County officials were clearly overwhelmed by the number in attendance. The conference room, meant to hold only 150 people, quickly became overcrowded. When seats ran out, people stood along the walls, and when that space was filled more people stood outside in the cold, peering through the conference windows. It’s estimated that more than 350 people showed up.

Most former residents wanted to know why the County Department of Public Health had failed and still fails to assess the health of Ujima’s former tenants and neighboring community.

Smith, who suffered from severe migraine headaches until she moved out of the Village in 2010, said the answer is clear.

“We’re not in Beverly Hills,” said Smith. “If we had been in Beverly Hills, even the dog and the cat would have been tested.”

Girshriela Green, 44, also questioned why the Department of Public Health didn’t do something about the contamination sooner.

“I remember at the age of 12 being pulled out of the sandbox by some people in white suits, telling us the sandbox was contaminated,” said Green. She said shortly after the incident, all of the sandboxes were filled with cement.

Green’s aunt was the second person to move into Ujima Village, where Green lived with her family for 32 years, long before developers ran tests on the soil in 2004.

Yet, Angelo J. Bellomo, County Director of Environmental Health, told the Ujima residents that based on the county’s investigation, “There is no current health risk to people in the area or surrounding neighborhood.”

According to the most recent investigation, commissioned by the Regional Water Quality Control Board, test results indicate that while there are elevated levels of petroleum hydrocarbons and benzene at the site, they exist so far below the surface, that it is “unlikely to come into contact with anyone.”

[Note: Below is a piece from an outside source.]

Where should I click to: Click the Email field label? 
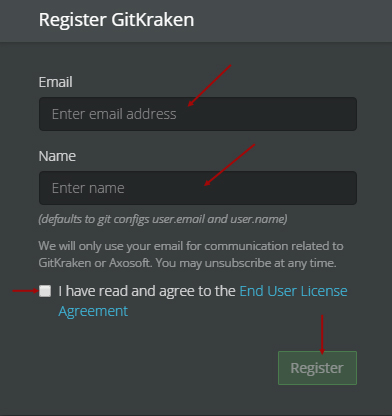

Indoor and outdoor air test results also revealed elevated levels of benzene, but indoor air samples were comparable to outside air samples commonly found in polluted, urban areas.

However, test results from the Earvin “Magic” Johnson Park investigation did reveal high levels of chemicals that would have a negative effect on human health in the park’s lakes, fish, and sediment samples. Consequently, warning signs have been posted throughout the park prohibiting swimming, fishing, or eating of the lake’s fish.

News like this worries several residents, who frequently went fishing and cooked the fish they caught at the park.

“We used to eat the fish! Fish from the water,” said an emotional Green to Supervisor Ridley-Thomas. “What kind of answer do you have for me?”

Another issue of concern is the daycare center currently operating right across the street from Ujima Village. An environmental investigation has been conducted at Honey’s Little Angels Daycare Center, but all test results have found no detectable levels of harmful chemicals within the daycare, in the crawlspaces underneath the building, or in the soil.

Yet Ujima residents refuse to believe that their health problems are unrelated to the oil tank site. Supervisor Ridley-Thomas agrees that the daycare center needs to be moved as soon as possible.

“We don’t need to let excuses further delay this,” said the Supervisor. “This is a major and immediate concern for my office.”
Although a timeline for the daycare’s relocation has yet to be determined, it has been agreed upon that ExxonMobil will pay for its relocation.

All former residents and neighbors can do for now is wait. Brown hopes that change will come to his community once this ordeal is over.

“The main thing is making sure the area is safe,” said Brown. “And that nobody has to go through or lose relatives because of something the oil companies did.”